Knallhart getestet.
Tony Montana (alias Al Pacino) ist ein harter Hund. Das wissen wir seit 1983, als Star-Regisseur Brian de Palma die Gangsterballade "Scarface" verfilmte. Die Story: Kolumbianischer Tellerwäscher wird in Miami Drogenmillionär.
Falls ihr das gleichnamige Spiel schon von Konsole oder PC her kennt, heißt’s auf der PSP umdenken. Denn hier spielt ihr keinen "GTA"-Verschnitt, sondern ein Strategie-Game, das an einen Mix aus "Monopoly", "Mensch ärgere Dich nicht" und der C64-Legende "M.U.L.E." erinnert. Nein, das ist kein Witz!
Miami heiss
In Phase eins kauft ihr ein, um dann Drogenlabore, Schläger und Pusher in euren Sektoren zu postieren.
Ihr spielt auf einem in Sektoren unterteilten Stadtplan von Miami und zwar rundenweise. Jede Runde hat drei Phasen. Phase 1: Kaufen. Hier erwerbt ihr Lagerhäuser und Drogenlabore, die in jeder Runde je nach Labortyp Pot, Heroin oder Kokain herstellen. Ferner heuert ihr Pusher an (die verticken die Ware) sowie Schläger. Das sind quasi Soldaten, mit denen ihr eigene Sektoren verteidigt oder feindliche angreift. Außerdem stehen in dieser Phase Spezialaktionen zum Kauf, sozusagen Ereigniskarten, die später beim Kämpfen oder Drogenhandel Vorteile bringen. Dazu gleich mehr. Das Fiese an den Karten: Je mehr von einer Sorte ihr kauft, desto teurer wird der Einzelpreis. Wer also mal eben zehn Schläger oder Pusher rekrutieren will, muss richtig kräftig blechen.
Phase 2: Verkaufen. Jetzt vertickt ihr euren Stoff. Pro Sektor und Warentyp gelten unterschiedliche Preise, die sich in jeder Runde ändern. Ihr müsst nicht alles verkaufen, sondern könnt auch pokern und Stoff in den Lagerhäusern bunkern.
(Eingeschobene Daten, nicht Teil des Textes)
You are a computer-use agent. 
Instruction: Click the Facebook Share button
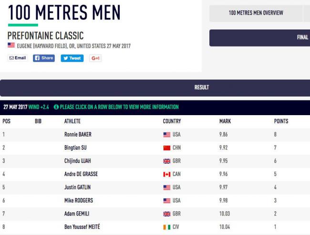[44, 58]
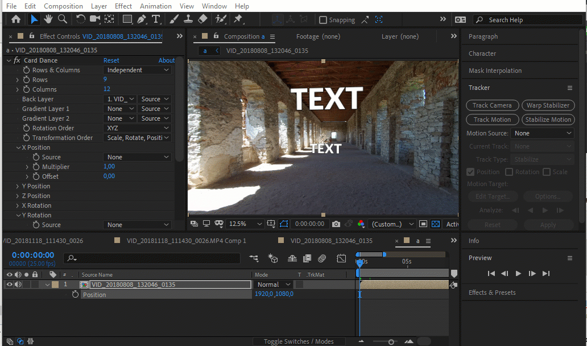
Task: Reset the Card Dance effect
Action: tap(111, 60)
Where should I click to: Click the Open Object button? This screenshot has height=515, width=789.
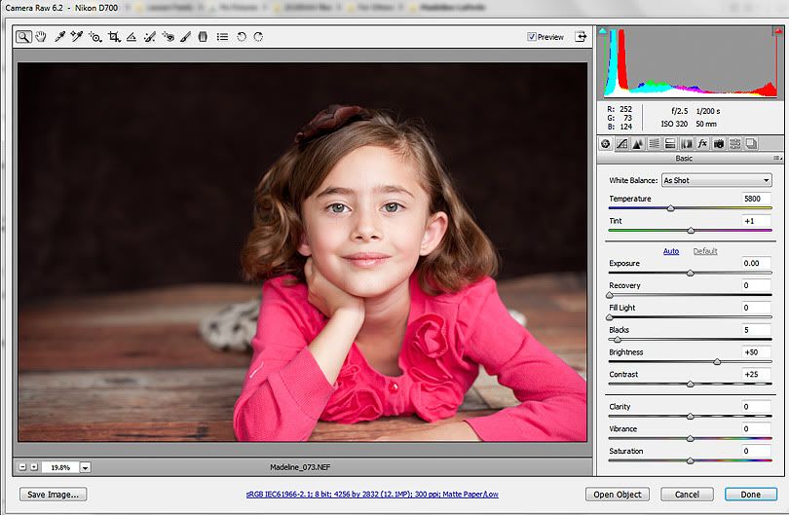coord(617,495)
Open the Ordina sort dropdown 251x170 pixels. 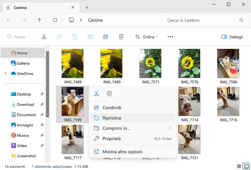click(147, 37)
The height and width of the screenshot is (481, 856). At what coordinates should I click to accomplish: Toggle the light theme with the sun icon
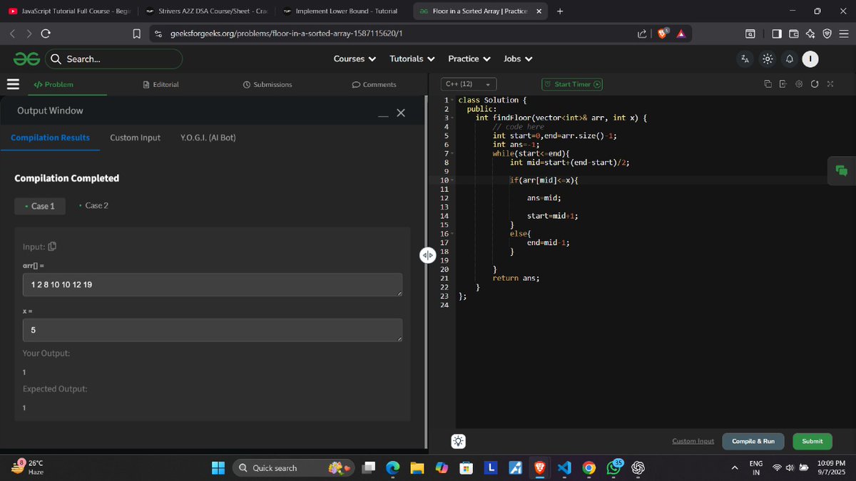[x=768, y=60]
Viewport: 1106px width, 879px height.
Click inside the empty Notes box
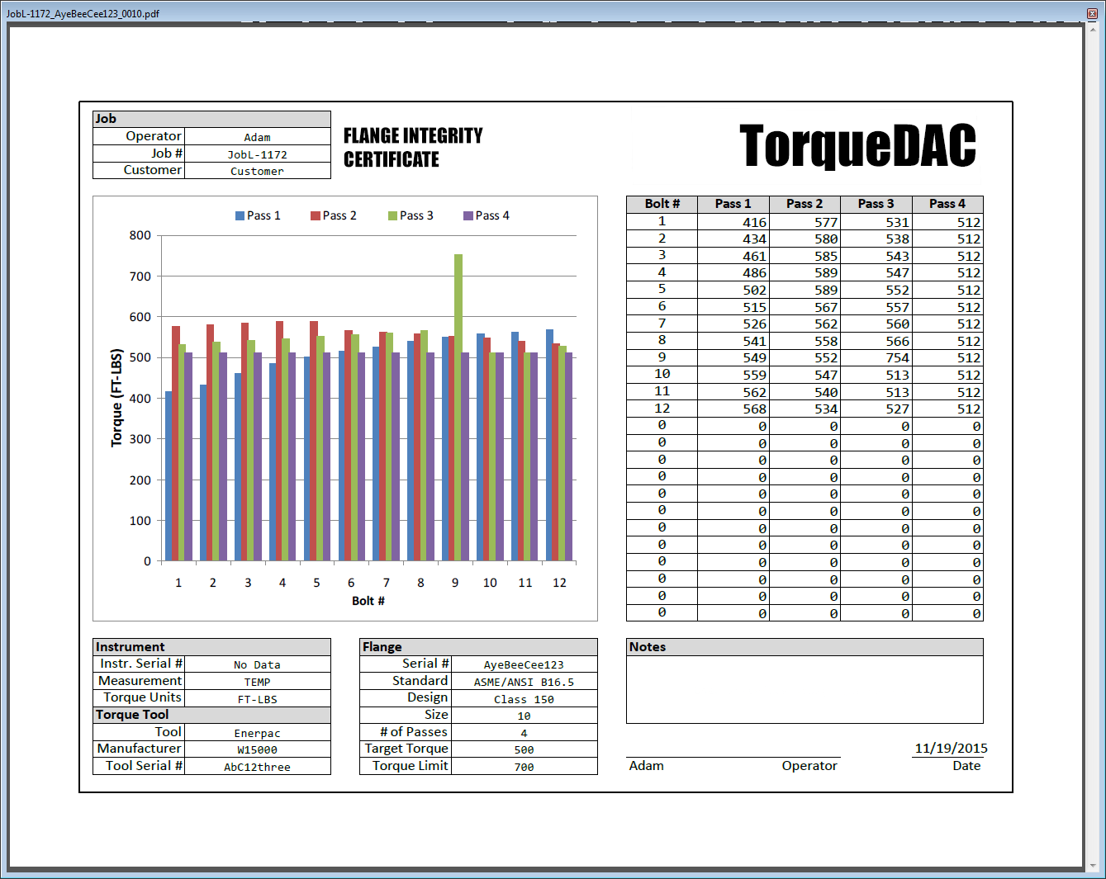[805, 689]
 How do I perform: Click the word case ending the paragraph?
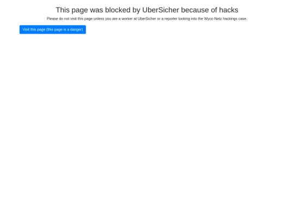pyautogui.click(x=243, y=18)
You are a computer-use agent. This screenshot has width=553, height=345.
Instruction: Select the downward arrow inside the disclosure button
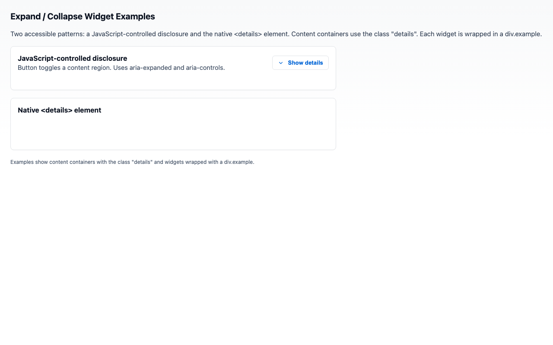(281, 63)
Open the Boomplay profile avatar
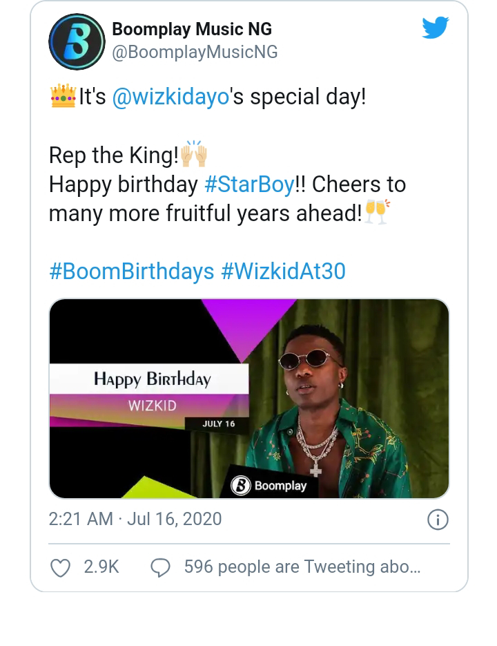Screen dimensions: 497x646 tap(76, 41)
Damit geht ihr aber auch das Risiko ein, dass sich einer eurer drei Gegner den Sektor samt Inhalt schnappt. Oder die Cops eine Razzia durchführen.
Peng. Tot.
Jetzt geht’s um die Sektor-Wurst: Unsere grünen Schläger kämpfen gegen die rote Konkurrenz.
Phase 3: Kämpfen. Wenn ihr euch einen fremden Sektor unter den Nagel reißen wollt, müsst ihr Schläger hinschicken. Am besten mehr, als der Feind hat. Maximal zehn Schläger einer Fraktion dürfen in einem Sektor stehen. Sobald der Kampf beginnt, schaltet das Spiel auf einen Gefechtsbildschirm um. Hier ballern eure Schergen automatisch auf die gegnerischen, bis eine Seite keine Leute mehr hat. Klingt öde - ist es auch. Lediglich die erwähnten Ereigniskarten bringen etwas Taktik ins Getümmel. Mit ihnen drückt ihr beispielsweise einem Schläger einen Raketenwerfer in die Hand.
In der Kampagne werden euch nacheinander immer neue Aufgaben gestellt. Beispielsweise sollt ihr von jedem Labortyp drei Stück bauen oder eine bestimmte Menge Geld zusammendealen.